→ **Description of the task**
Write out again the entries between the line holding "The image size is (597, 477)." and the line holding "coordinates (70, 132).", inclusive, with "screenshot" swapped for "screen capture" and nothing else changed.

***** Dataset extract *****

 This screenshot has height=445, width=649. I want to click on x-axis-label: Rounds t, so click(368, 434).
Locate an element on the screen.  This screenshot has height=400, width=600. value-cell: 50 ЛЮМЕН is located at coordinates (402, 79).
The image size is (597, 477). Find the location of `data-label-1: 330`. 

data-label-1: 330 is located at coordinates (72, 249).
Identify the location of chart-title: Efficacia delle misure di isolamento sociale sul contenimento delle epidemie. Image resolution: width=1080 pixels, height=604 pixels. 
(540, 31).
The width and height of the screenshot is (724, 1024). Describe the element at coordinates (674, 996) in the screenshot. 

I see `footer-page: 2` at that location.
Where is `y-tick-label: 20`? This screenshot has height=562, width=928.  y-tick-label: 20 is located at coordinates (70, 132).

*****
***** Dataset extract *****

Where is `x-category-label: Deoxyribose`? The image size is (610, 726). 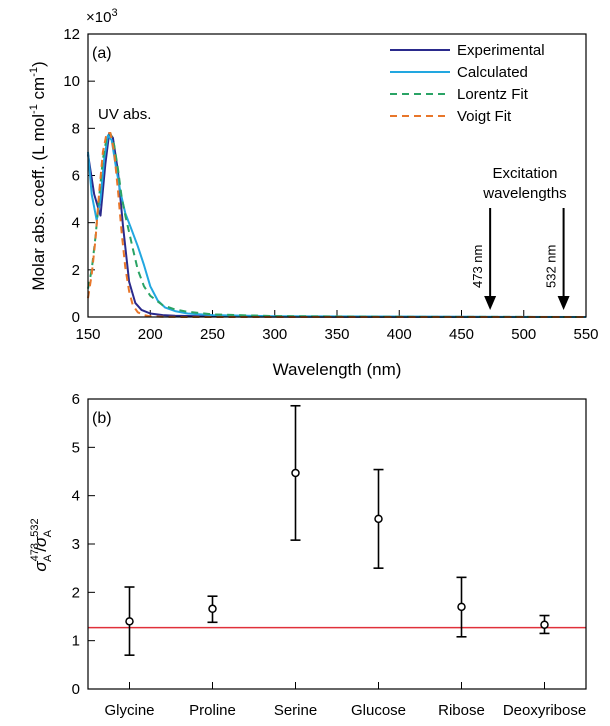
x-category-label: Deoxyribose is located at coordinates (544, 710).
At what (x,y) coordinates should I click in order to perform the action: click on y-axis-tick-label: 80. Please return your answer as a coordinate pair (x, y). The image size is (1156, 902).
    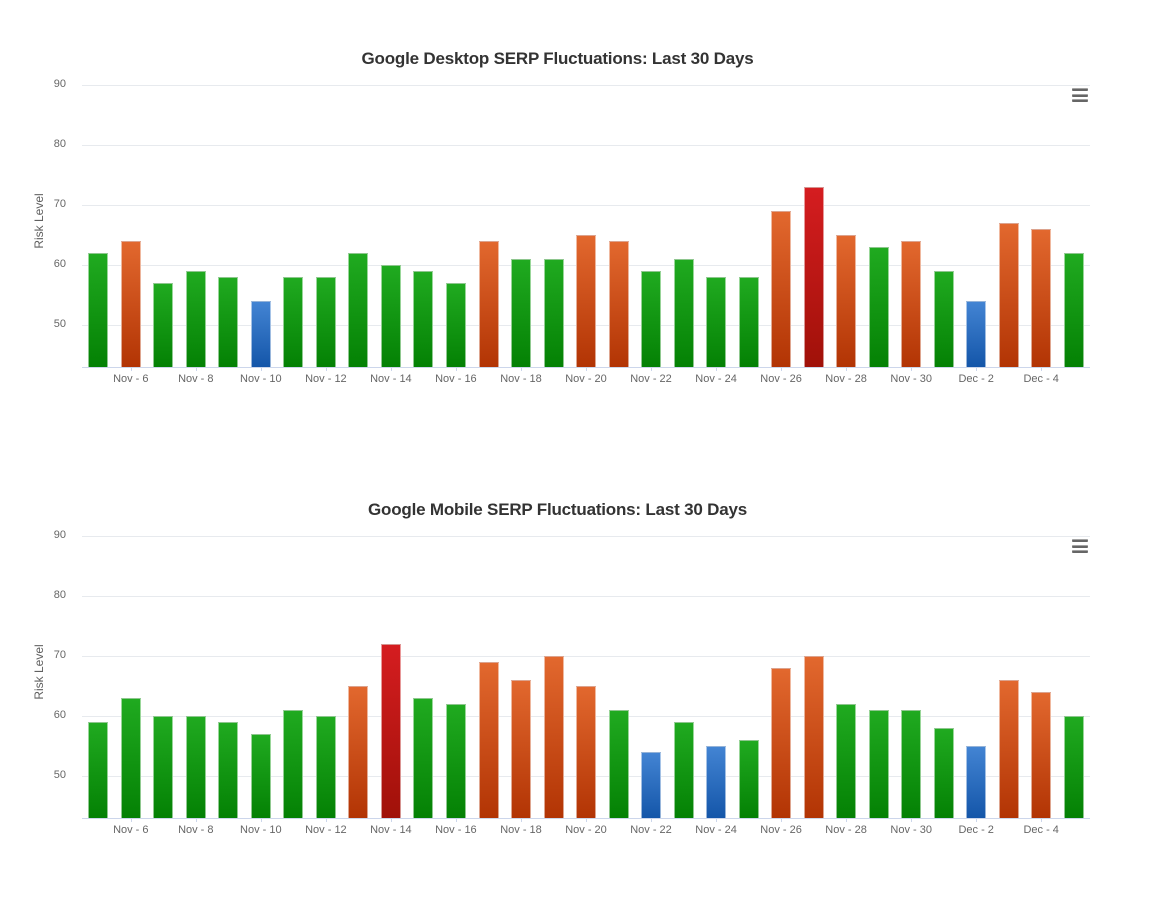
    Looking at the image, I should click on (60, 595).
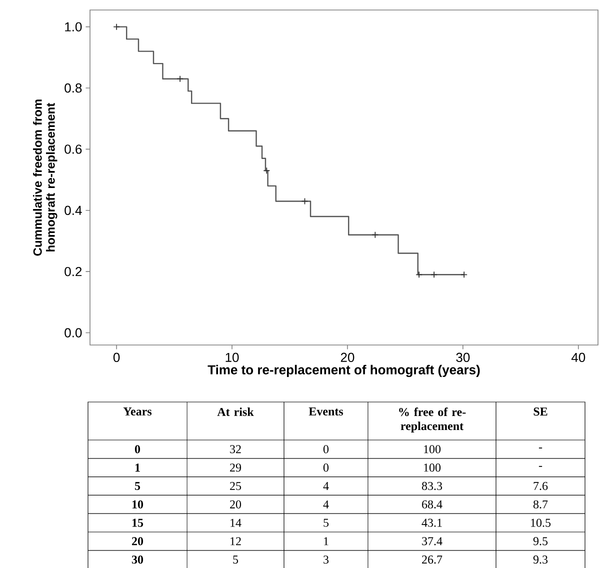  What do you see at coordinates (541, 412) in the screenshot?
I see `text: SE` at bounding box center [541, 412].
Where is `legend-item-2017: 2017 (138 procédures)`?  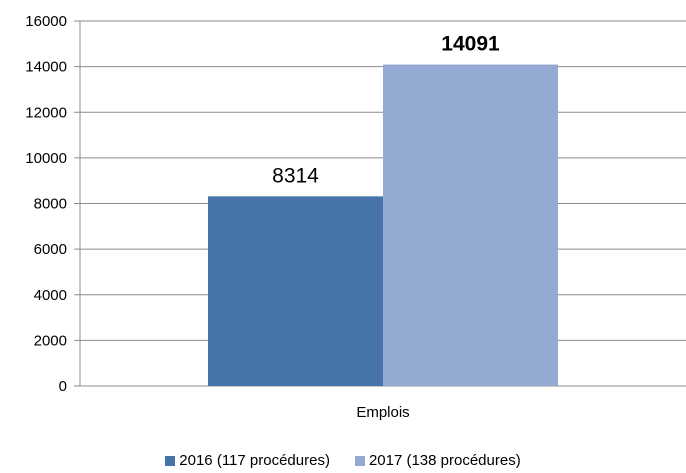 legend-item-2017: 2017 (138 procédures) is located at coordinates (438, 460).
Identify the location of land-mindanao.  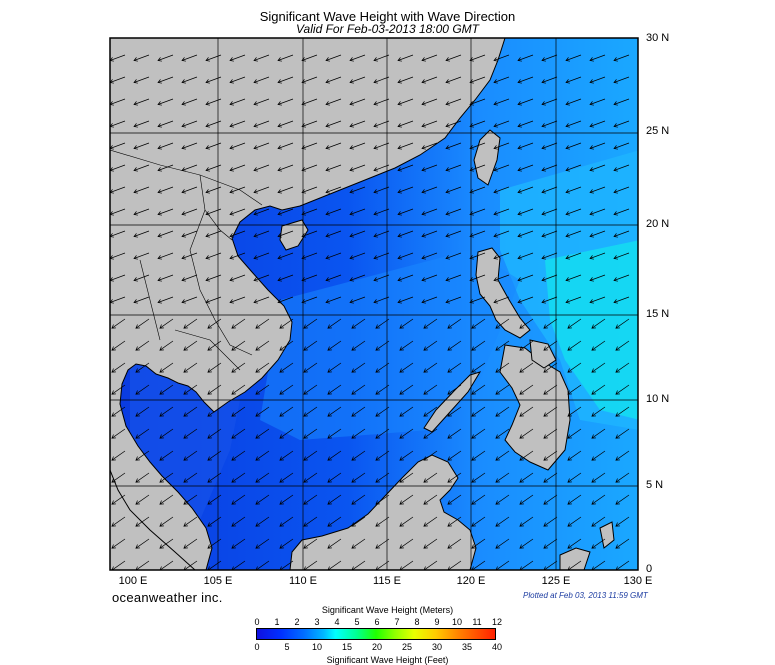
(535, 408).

*****

→ **The answer**
The image size is (597, 477). Find the location of `data-label-1: 330`. 

data-label-1: 330 is located at coordinates (72, 249).
Identify the location of chart-title: Efficacia delle misure di isolamento sociale sul contenimento delle epidemie. Image resolution: width=1080 pixels, height=604 pixels. 
(540, 31).
The width and height of the screen capture is (724, 1024). Describe the element at coordinates (674, 996) in the screen capture. 

I see `footer-page: 2` at that location.
Where is `y-tick-label: 20`? This screen capture has height=562, width=928.  y-tick-label: 20 is located at coordinates (70, 132).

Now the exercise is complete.